An example of a successful innovation journey (actually several journeys) is provided by Xsens.6 Today Xsens is a leading developer and global supplier of 3D motion-tracking products based upon miniature inertial sensor technology. The company was founded in 2000 by two graduates of the University of Twente, the Netherlands. Inspired by the possibilities of tiny motion sensors for measurement of the performance of athletes, they specialized in sensor technologies and sensor fusion algorithms. In 2000 Xsens launched its first measurement unit, which was used for human motion measurement and industrial applications.

After more than 10 years of experience and several trips and setbacks along “uncharted rivers,” Xsens today is recognized for its motion-tracking and motion capture products with best-in-class performance, outstanding quality, and high ease of use. Clients of Xsens include Electronic Arts, NBC Universal, INAIL Prosthesis Center, Daimler, Saab, Kongsberg Defence Systems, and many other companies and institutes throughout the world. Xsens is working with many industry partners, including Autodesk, Sagem, and Siemens.

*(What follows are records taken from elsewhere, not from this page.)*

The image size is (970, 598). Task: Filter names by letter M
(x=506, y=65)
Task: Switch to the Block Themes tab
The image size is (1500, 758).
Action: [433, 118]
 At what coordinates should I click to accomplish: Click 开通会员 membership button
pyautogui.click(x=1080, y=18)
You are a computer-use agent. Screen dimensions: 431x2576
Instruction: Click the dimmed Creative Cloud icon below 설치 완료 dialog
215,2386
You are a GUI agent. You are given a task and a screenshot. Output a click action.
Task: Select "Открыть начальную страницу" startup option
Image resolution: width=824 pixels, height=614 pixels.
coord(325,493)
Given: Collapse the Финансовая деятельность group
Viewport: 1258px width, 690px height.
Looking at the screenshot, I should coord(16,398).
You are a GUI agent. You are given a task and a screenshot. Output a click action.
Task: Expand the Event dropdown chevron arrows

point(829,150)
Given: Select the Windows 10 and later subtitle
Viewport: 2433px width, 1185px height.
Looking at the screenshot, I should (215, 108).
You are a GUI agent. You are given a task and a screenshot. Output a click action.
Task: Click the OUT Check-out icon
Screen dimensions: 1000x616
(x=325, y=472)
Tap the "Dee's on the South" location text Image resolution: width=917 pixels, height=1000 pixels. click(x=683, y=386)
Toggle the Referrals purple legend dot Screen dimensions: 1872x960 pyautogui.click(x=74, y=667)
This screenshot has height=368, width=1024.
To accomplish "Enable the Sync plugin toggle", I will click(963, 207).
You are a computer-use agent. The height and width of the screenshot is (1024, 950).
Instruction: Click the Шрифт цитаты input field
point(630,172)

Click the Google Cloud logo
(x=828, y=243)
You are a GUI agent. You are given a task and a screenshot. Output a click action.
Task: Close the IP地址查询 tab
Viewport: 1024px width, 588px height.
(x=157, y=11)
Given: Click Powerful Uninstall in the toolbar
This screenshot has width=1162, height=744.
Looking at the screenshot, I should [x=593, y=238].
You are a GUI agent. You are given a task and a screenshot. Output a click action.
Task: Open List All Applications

As an innovation actor, Xsens navigated through all three stylized phases of a journey: building up a protected space, stepping out into the wider world, and deling with sector-level changes:

1. The company started with a promising technological option (inertial tracking) with a potential to be developed in numerous directions. In 2000 the founders depended on other partners and explored various market niches – in this case, there was almost no “protected space,” facilitated by a parent organization, for example a large company, or by public innovation policy (in other cases, say the windmill energy technology in Denmark and Germany, facilitated by electricity feed-in law; see Hendry and Harborne, 2011). But through exploration and learning, Xsens experienced quite a lot of cumulative development. Initially the company tried to launch the human motion measurement devices as speedometer for joggers, assuming that joggers are always ready to spend money for trendy gadgets; this failed. Shortly afterward, the innovators explored the application of the tracking sensors with disabled people.
2. This helped to make steps toward the integration of several “motion trackers,” which facilitated applications with ergonomic research in industry, creating again new application potential – the scope of achieved and accepted innovations made it possible “to step out into the wider world.”
3. One of the most successful products – developed after several setbacks and learning loops – was the MVN Inertial Motion Capture suit,7 a cost-efficient system for full-body human motion capture (see Figure 2.8.2). The MVN is based on unique, state-of-the-art miniature inertial sensors, biomechanical models, and sensor fusion algorithms. Meanwhile it has found applications in film and commercials, game development, training and simulation, live entertainment, biomechanics research, sports science, rehabilitation, and ergonomics – and some of the applications even helped to induce sector-level changes.